#### What to do
Nothing but the lines from the one containing "Click the test_sampler SequentialSampler line" through the last line of the records below should be written out, each exactly as it stands.

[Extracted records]
____

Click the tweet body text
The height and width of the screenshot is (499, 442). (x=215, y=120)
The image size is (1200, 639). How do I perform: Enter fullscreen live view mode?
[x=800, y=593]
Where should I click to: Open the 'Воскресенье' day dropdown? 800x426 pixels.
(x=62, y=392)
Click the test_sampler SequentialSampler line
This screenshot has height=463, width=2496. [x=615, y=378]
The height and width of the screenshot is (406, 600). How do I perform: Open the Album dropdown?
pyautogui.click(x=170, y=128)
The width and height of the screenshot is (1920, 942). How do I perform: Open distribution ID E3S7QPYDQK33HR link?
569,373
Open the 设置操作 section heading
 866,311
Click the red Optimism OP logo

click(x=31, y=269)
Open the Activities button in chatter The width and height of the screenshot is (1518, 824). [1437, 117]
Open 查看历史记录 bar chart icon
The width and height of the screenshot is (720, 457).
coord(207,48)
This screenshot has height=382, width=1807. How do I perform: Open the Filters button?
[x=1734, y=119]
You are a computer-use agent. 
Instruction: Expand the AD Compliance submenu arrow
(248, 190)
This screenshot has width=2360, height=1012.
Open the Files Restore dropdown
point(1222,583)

____

#### Answer box
Click the test_sampler SequentialSampler line
This screenshot has height=463, width=2496. [x=615, y=378]
The height and width of the screenshot is (406, 600). How do I perform: Open the Album dropdown?
pyautogui.click(x=170, y=128)
The width and height of the screenshot is (1920, 942). How do I perform: Open distribution ID E3S7QPYDQK33HR link?
569,373
Open the 设置操作 section heading
 866,311
Click the red Optimism OP logo

click(x=31, y=269)
Open the Activities button in chatter The width and height of the screenshot is (1518, 824). [1437, 117]
Open 查看历史记录 bar chart icon
The width and height of the screenshot is (720, 457).
coord(207,48)
This screenshot has height=382, width=1807. How do I perform: Open the Filters button?
[x=1734, y=119]
You are a computer-use agent. 
Instruction: Expand the AD Compliance submenu arrow
(248, 190)
This screenshot has width=2360, height=1012.
Open the Files Restore dropdown
point(1222,583)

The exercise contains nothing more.